Friday, November 15, 2013

9th Doctor Book Review - Gareth Roberts's Only Human

Only Human by Gareth Roberts
Published by: BBC Books
Publication Date: 2005
Format: Paperback, 240 Pages
Rating: ★★★
To Buy

The Doctor was planning on taking Rose and Jack to Kegron Pluva to see the maddest ecosystem out there when the TARDIS gets an alert that someone is using some very dangerous time travel technology outside of London of all places. Pleasure diverted by an investigation isn't anything new, and who knows, this could be more fun! A Neanderthal, Das, has shown up in modern day Bromley. When the three of them finally come in contact with him, he has quite a story to tell about a weird tree and then ending up in a nightclub, like you do.

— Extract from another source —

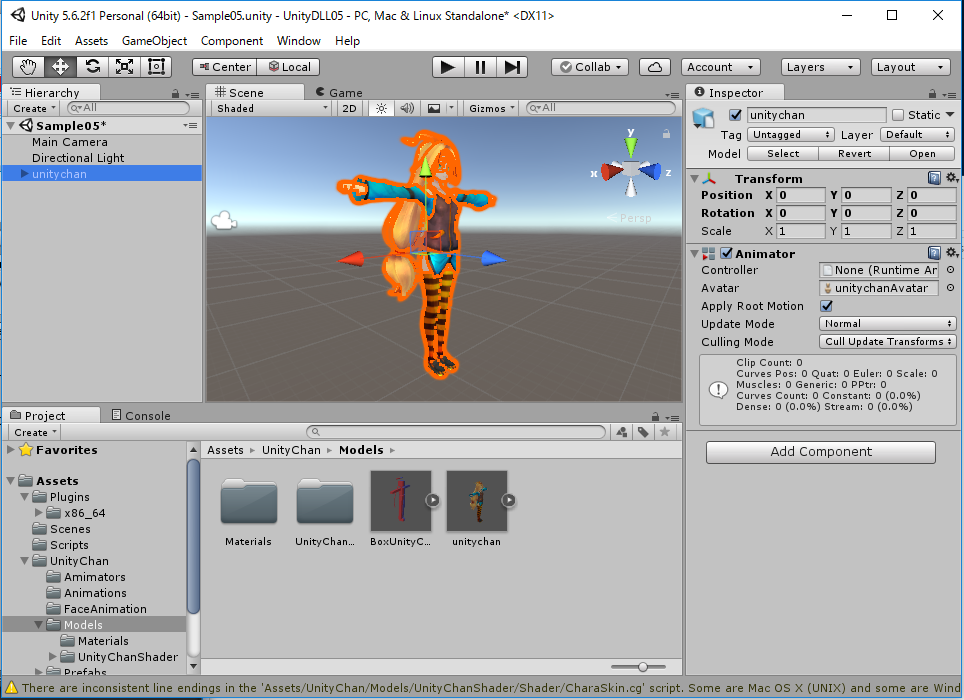
Task: Toggle the Static checkbox
Action: click(x=898, y=115)
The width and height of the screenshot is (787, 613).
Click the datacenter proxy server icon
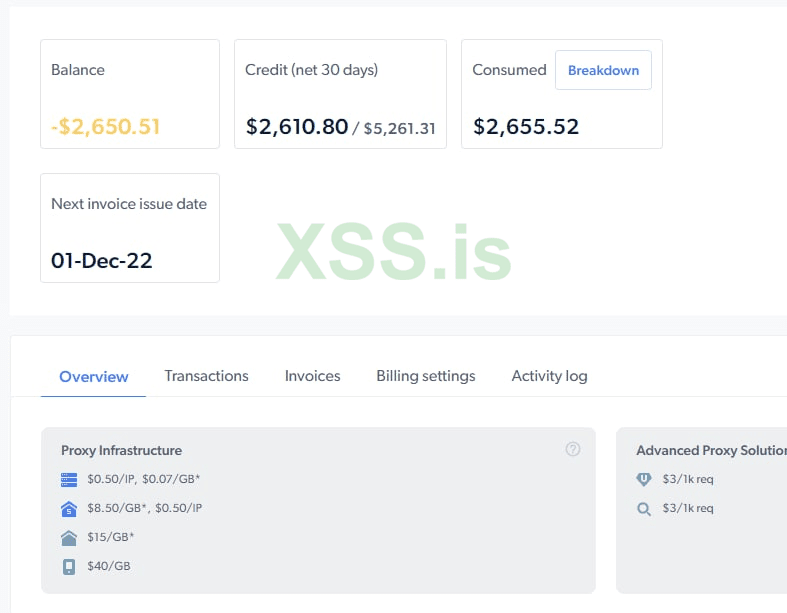pos(69,479)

They decide to take him back to his own time but find out that the dangerous technology that has brought him forward far into the future has made it impossible for him to ever go back. Das would literally be destroyed. He is stuck forever in Bromley in the 21st century.

Leaving Jack behind to help their new charge adjust, Rose and The Doctor travel back to Das's time to see what exactly happened and to make sure it doesn't happen again. What they find is beyond weird. Aside from just the prehistoric world with Neanderthals and Homo sapiens, there is a secret underground base of people from the far future, way beyond when Rose comes from. Led by Chantal, these subservient people believe they are there to record and observe, or at least make Chantal happy by doing this. Their number one goal is to make Chantal happy. But Chantal has ulterior motives. Behind a big grey door there is a secret she is keeping, the real reason she wanted to go back in time.

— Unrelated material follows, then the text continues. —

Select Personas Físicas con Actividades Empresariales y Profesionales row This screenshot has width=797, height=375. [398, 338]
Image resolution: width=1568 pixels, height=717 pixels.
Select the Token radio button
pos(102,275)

Ok, so, I think I can admit to you all that I think I'm starting to burn out a bit with this whole Doctor Who way of life I'm currently living. Right now I'm watching all the first episodes and last episodes of all The Doctors leading up to the fiftieth anniversary, currently on "The War Games" with Patrick Troughton, as well as reading the books in my spare time. I've reached a stage of numbness that unless it's really good or really bad I just go, "meh, that was fine, next." So, while I did enjoy Only Human, it neither offended me nor was a brilliant piece of work, so, I liked it, but still blame it for getting the song "Only Human" stuck in my head, which seriously is a bit of a break from "What does the Fox Say," so I guess, go "Only Human?" Also, I do really like Gareth Roberts, some of his episodes of the new series are the best out there because he actually understands how to write for the product line and for the show. He knows how to properly do an homage and how to properly write for the characters as well as create auxilery characters we actually like and care about. So if I wasn't so jaded at this point, maybe I'd be really cheering this book on, but at least I can see that it's likable.

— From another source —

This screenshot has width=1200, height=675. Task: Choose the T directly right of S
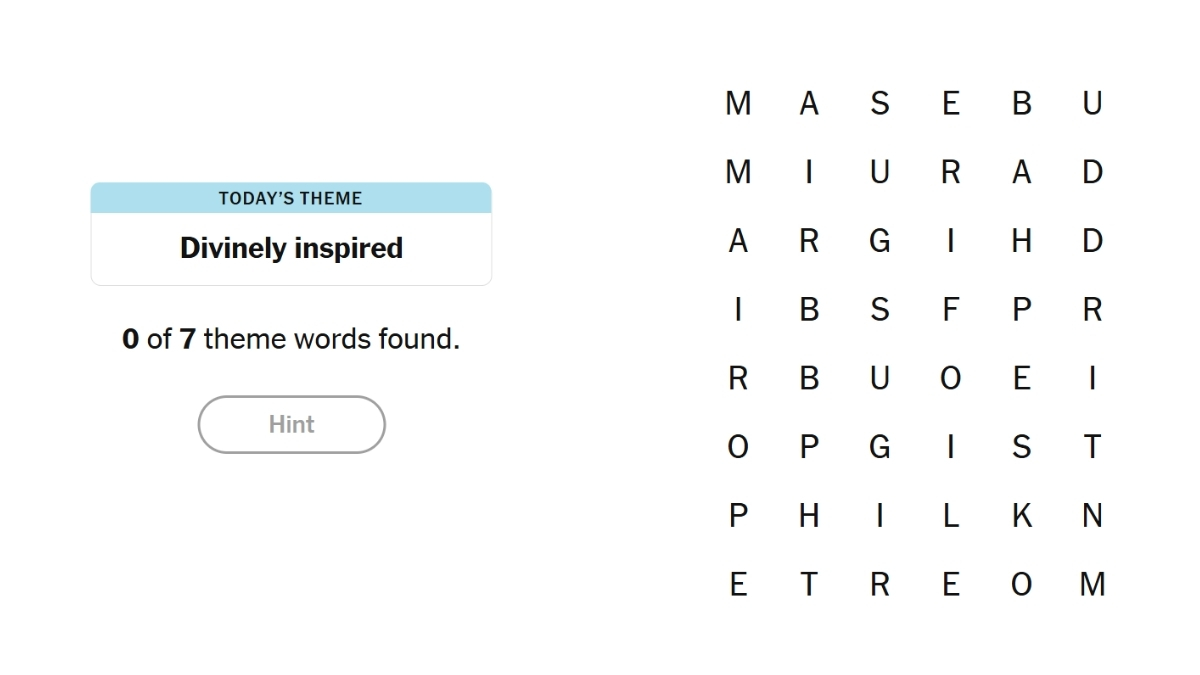[1092, 447]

What really stuck with me was the Douglas Adams factor. Previously, in the Fourth Doctor's book, the author clearly didn't get the homage/rip off delineation. Roberts nails it right on. In the second Hitchhiker's book, The Restaurant at the End of the Universe, the indigenous hominids are destroyed by, basically, inept hairdressers from the future, and humans descend from them. With The Doctor and Rose exploring this prehistoric era, Roberts keeps subtly nudging you with this idea that these idiots from the future could in fact destroy not only the Neanderthals, which humans did anyway without any help from the future, but perhaps also our original ancestors, Homo sapiens. Yet he takes this kernel of an idea and expands it, he makes it not only the idea that holds the whole book together, but it also is able to bring up the destructive nature of humans and the sad fact of extinction. Message and moral through an entertaining medium, plus Rose Tyler doing nails for prehistoric Homo sapiens. Though I did find The Doctor at times a little too down on humans, Roberts was able to show many sides of an argument in an entertaining manner and I think Adams would have approved.

Then there's an aspect of science fiction that I love that Only Human employs. The future that is old yet new. Like watching an old film and seeing how they pictured what the future would be like, there's a fascination, a nostalgia that captures you. The idea of this whole society hidden underground, having arrived from the far future, knowing the complete map of the human brain, but being unable to have any kind of technology that wasn't analogue, fantastic! I loved this little wooden shanty town with it's pneumatic tubes and typewriters. This world reminded me of Brazil, in my mind one of the best science fiction dystopian movies ever created, I'm talking about the director's cut here. I even picture the people as kind of stylized that way, with the 40s clothes, like Bladerunner. In fact, annoying lady who wrote the Eighth Doctor's book, this is how you get a Bladerunner feel without being a plagiarist. It captured this amazing vibe, I felt like I was in this anachronistic world, part Brazil part Deadwood part Nextian, and just loving it, though I wouldn't love being a minion of Chantal's!